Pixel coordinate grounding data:
---*---
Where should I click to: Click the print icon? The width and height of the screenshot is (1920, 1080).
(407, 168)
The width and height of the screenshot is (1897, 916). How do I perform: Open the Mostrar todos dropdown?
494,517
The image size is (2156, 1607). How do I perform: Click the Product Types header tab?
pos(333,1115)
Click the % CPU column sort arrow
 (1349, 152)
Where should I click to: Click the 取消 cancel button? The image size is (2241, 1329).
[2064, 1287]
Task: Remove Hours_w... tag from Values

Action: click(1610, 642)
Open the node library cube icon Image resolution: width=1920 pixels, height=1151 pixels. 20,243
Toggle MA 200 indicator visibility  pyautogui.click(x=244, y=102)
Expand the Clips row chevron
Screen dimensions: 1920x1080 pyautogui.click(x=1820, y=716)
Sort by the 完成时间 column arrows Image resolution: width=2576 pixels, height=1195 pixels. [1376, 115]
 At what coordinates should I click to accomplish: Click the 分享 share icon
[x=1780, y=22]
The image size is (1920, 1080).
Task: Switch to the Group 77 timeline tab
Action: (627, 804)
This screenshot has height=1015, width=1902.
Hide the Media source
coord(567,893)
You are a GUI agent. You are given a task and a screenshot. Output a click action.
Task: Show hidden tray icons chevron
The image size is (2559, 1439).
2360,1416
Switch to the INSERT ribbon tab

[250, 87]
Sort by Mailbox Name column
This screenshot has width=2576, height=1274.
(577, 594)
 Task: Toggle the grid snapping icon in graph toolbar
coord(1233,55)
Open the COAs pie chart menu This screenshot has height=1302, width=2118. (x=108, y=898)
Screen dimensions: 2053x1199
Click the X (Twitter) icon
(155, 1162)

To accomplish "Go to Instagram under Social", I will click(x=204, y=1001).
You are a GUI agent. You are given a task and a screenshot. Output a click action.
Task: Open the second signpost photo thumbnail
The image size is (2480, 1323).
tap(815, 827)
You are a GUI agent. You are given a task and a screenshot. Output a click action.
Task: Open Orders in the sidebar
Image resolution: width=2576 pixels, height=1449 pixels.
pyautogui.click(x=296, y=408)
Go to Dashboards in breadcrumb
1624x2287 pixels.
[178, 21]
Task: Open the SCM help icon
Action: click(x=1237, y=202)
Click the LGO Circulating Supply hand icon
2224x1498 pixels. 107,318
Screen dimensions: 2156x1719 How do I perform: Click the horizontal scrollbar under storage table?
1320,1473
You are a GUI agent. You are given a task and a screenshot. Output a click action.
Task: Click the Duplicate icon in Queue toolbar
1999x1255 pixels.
---*---
» **TRY IT**
Set down exactly the lines of the data above, beginning with the line that has "Task: Show hidden tray icons chevron" and ending with the line that has "Task: Open Orders in the sidebar", and no others.

» **OUTPUT OF THE EXERCISE**
Task: Show hidden tray icons chevron
The image size is (2559, 1439).
2360,1416
Switch to the INSERT ribbon tab

[250, 87]
Sort by Mailbox Name column
This screenshot has width=2576, height=1274.
(577, 594)
 Task: Toggle the grid snapping icon in graph toolbar
coord(1233,55)
Open the COAs pie chart menu This screenshot has height=1302, width=2118. (x=108, y=898)
Screen dimensions: 2053x1199
Click the X (Twitter) icon
(155, 1162)

To accomplish "Go to Instagram under Social", I will click(x=204, y=1001).
You are a GUI agent. You are given a task and a screenshot. Output a click action.
Task: Open the second signpost photo thumbnail
The image size is (2480, 1323).
tap(815, 827)
You are a GUI agent. You are given a task and a screenshot. Output a click action.
Task: Open Orders in the sidebar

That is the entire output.